Content starts
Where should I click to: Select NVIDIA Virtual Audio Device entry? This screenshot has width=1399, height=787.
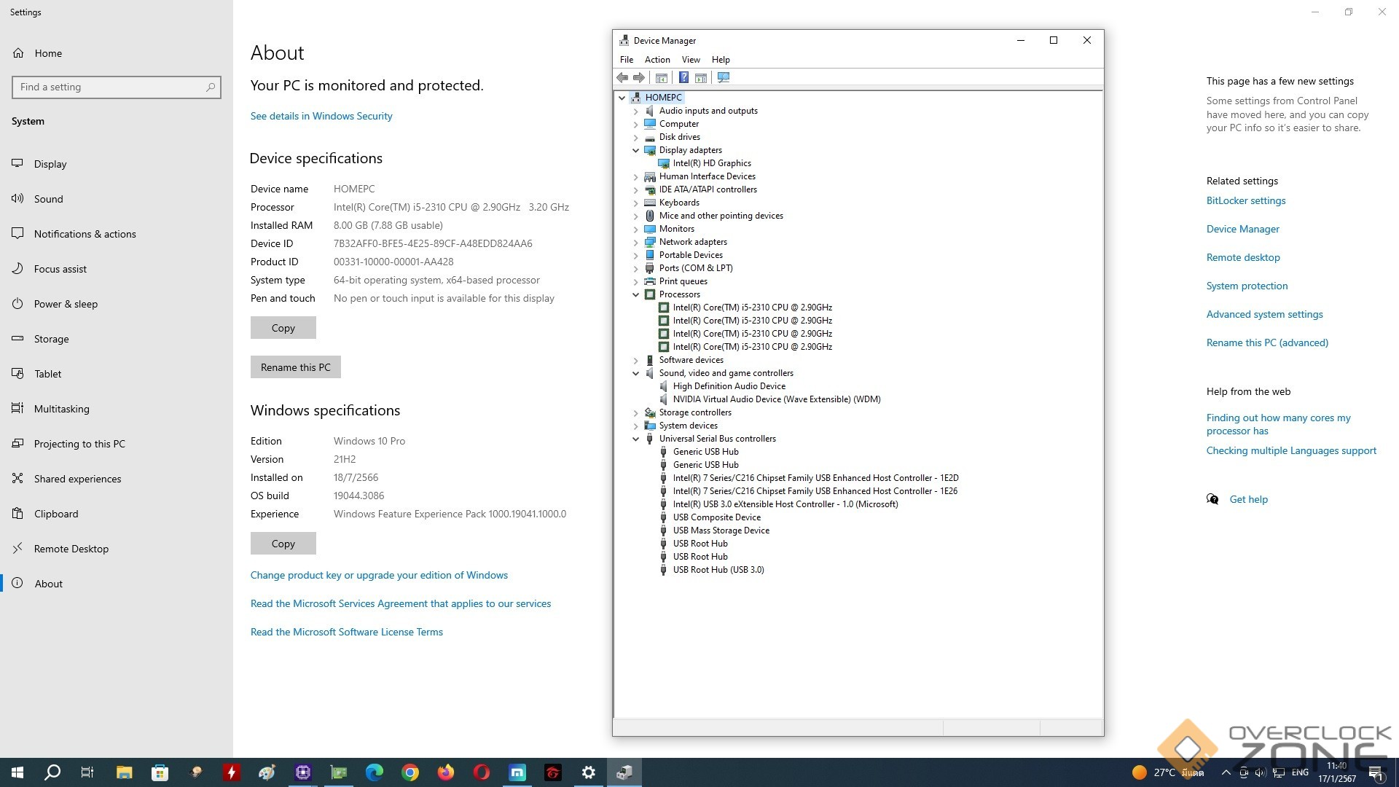[x=776, y=399]
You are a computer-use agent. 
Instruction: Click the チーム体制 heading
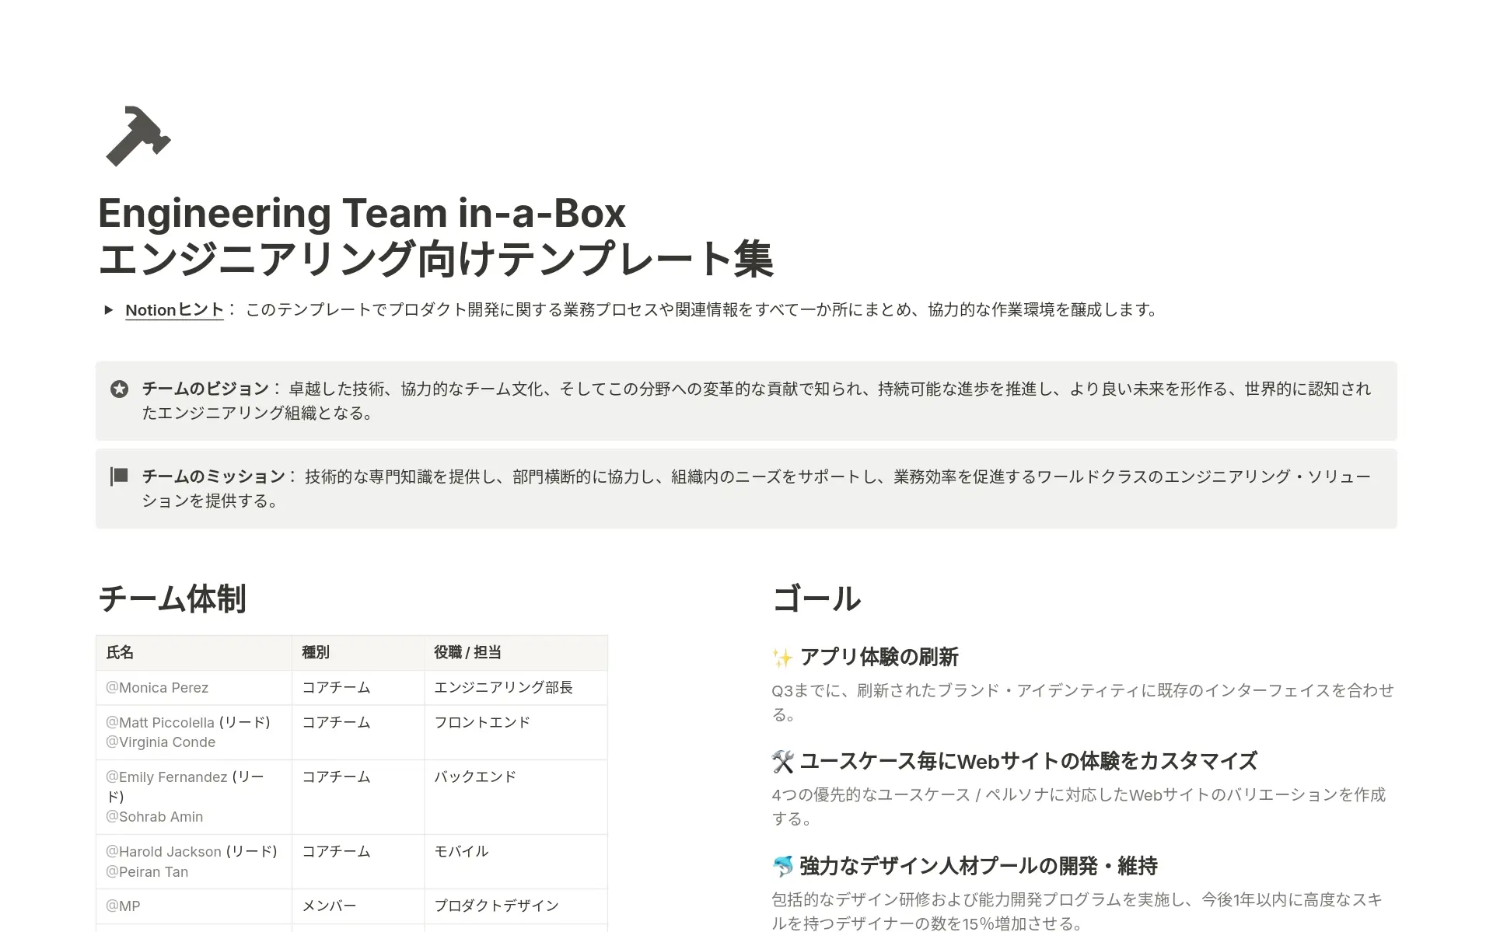tap(173, 599)
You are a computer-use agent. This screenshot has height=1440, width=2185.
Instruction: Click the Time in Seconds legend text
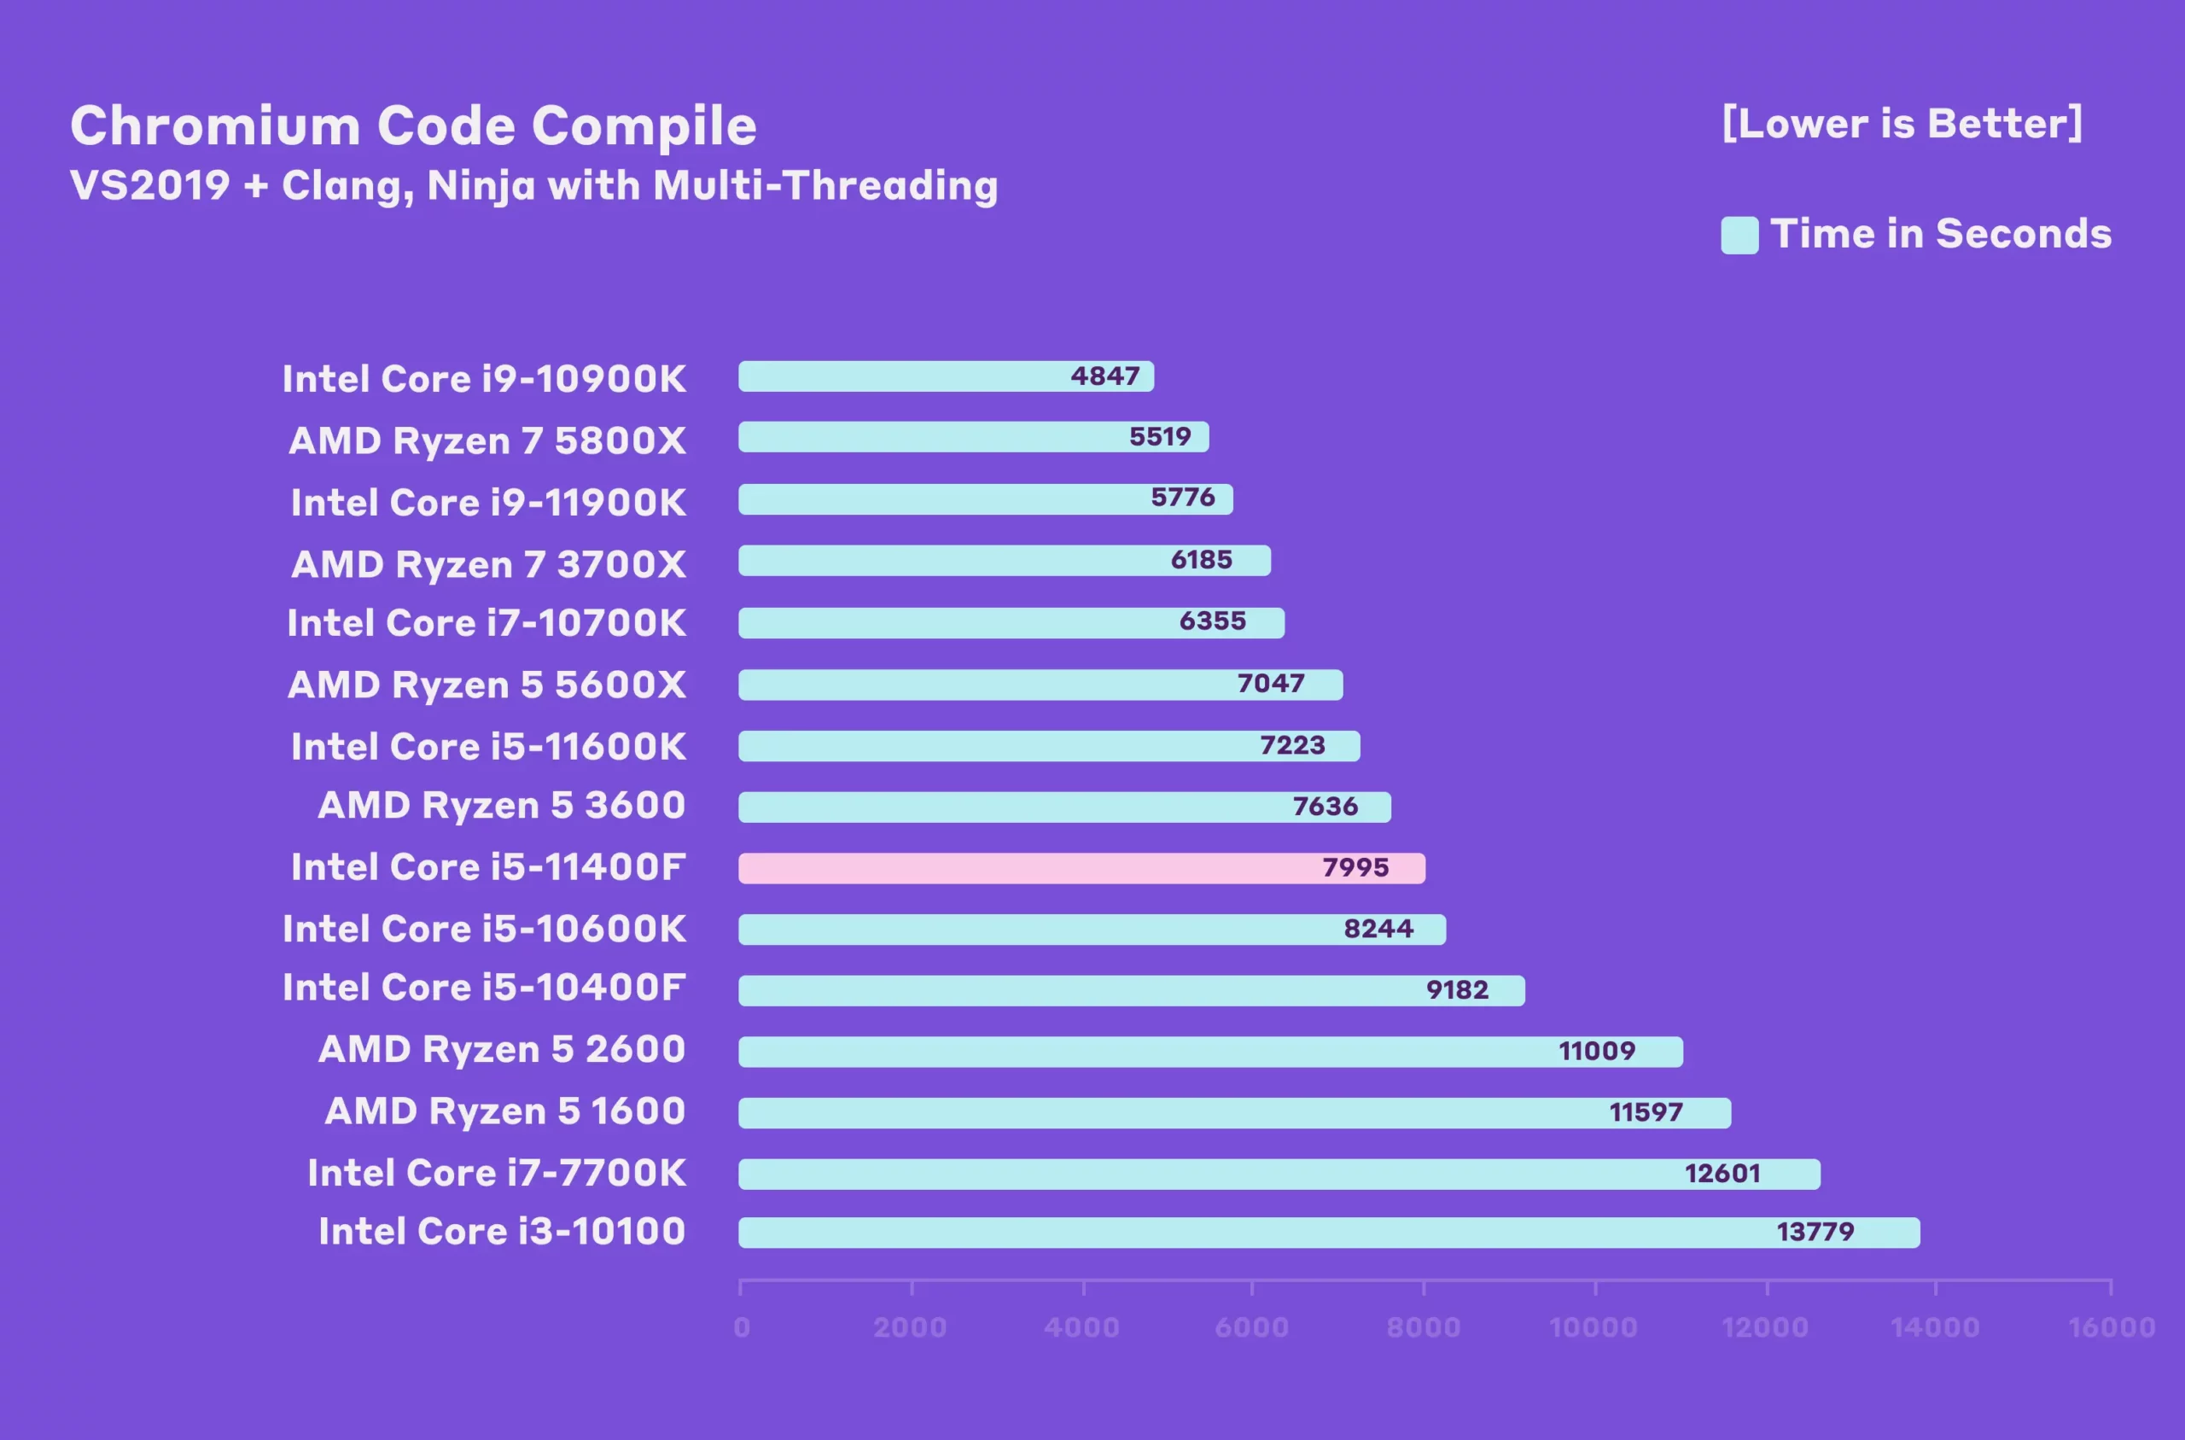pos(1940,234)
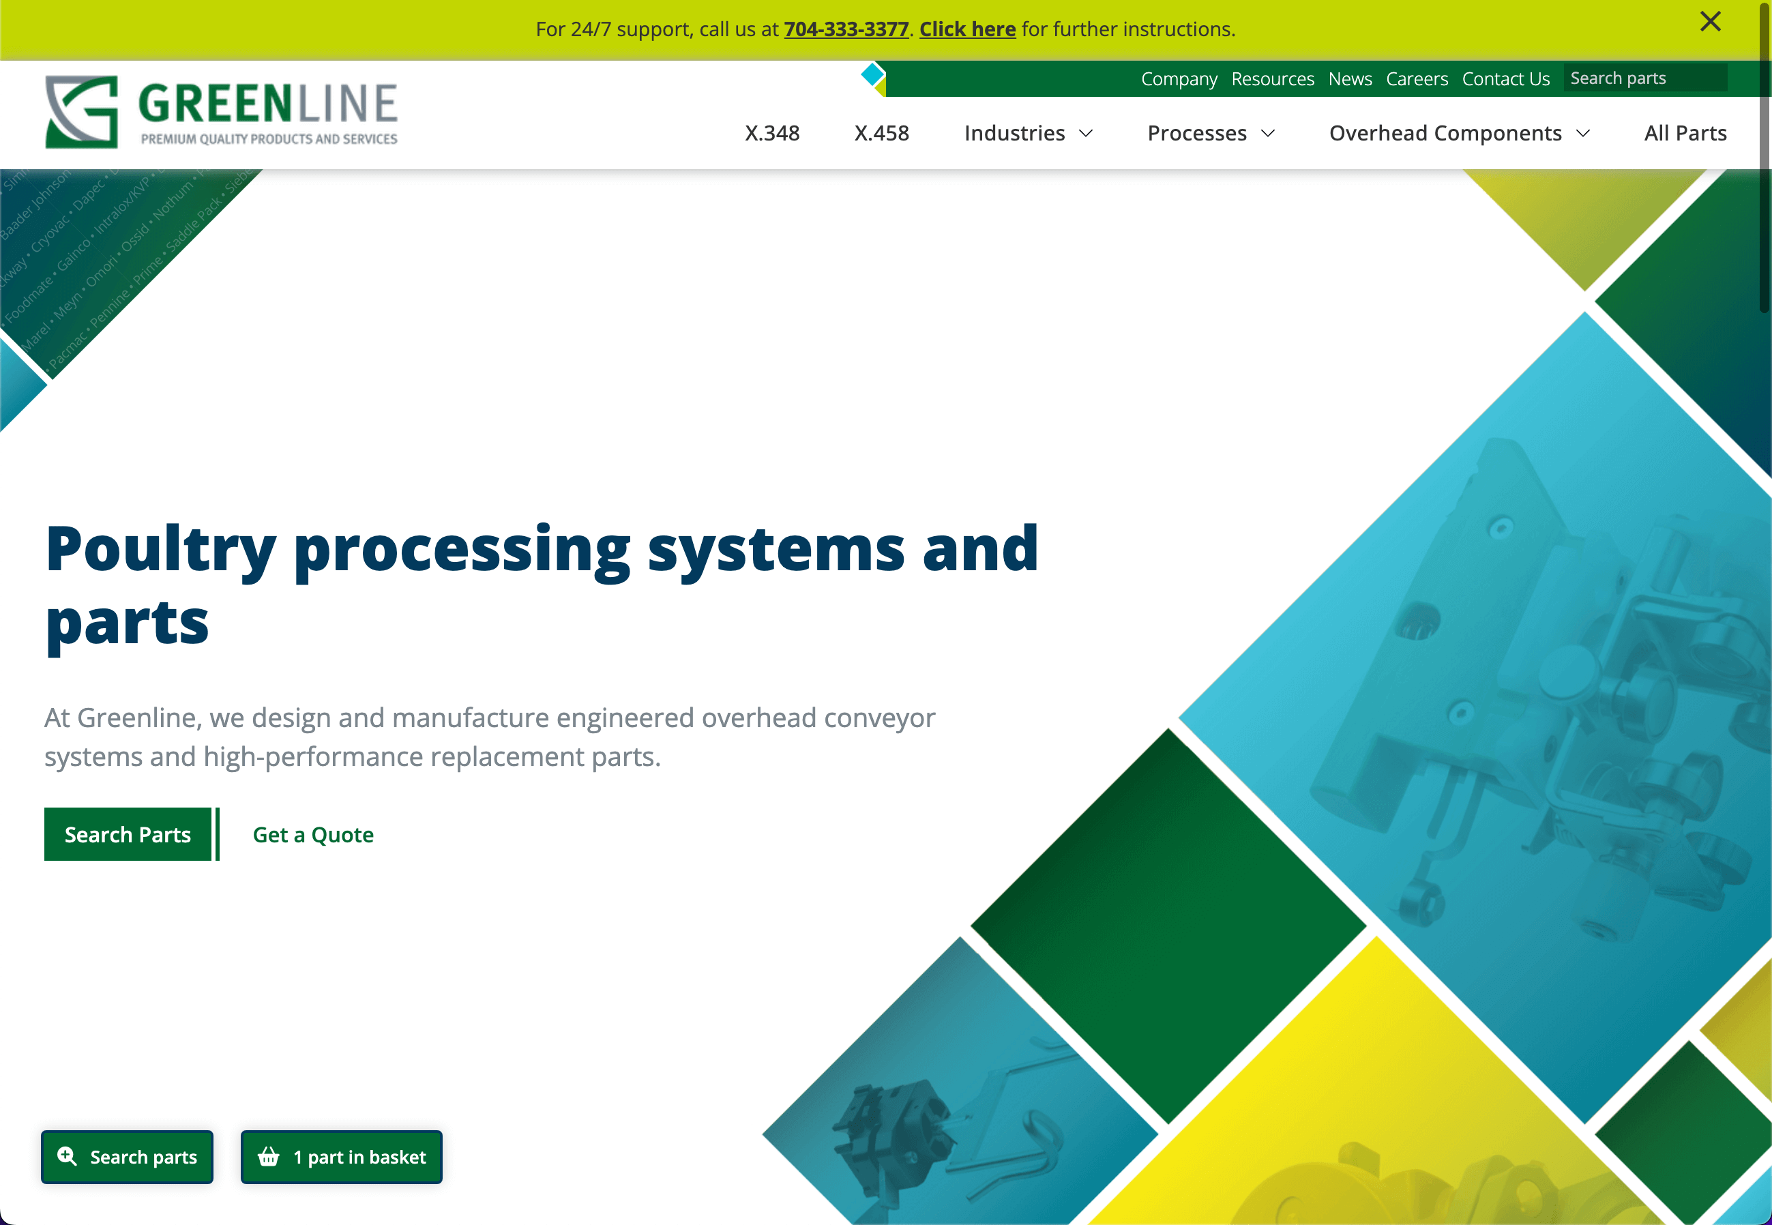Close the support banner with X icon

[1710, 21]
Content ends
» **What to work on**:
Nothing but the lines from the one containing "Instruction: Click the Time" through the last line of the records should appear in the copy, exactly as written and without pictures.

» **Completed task**:
Instruction: Click the Time in Seconds legend text
pos(1940,234)
Close the support banner with X icon

[1710, 21]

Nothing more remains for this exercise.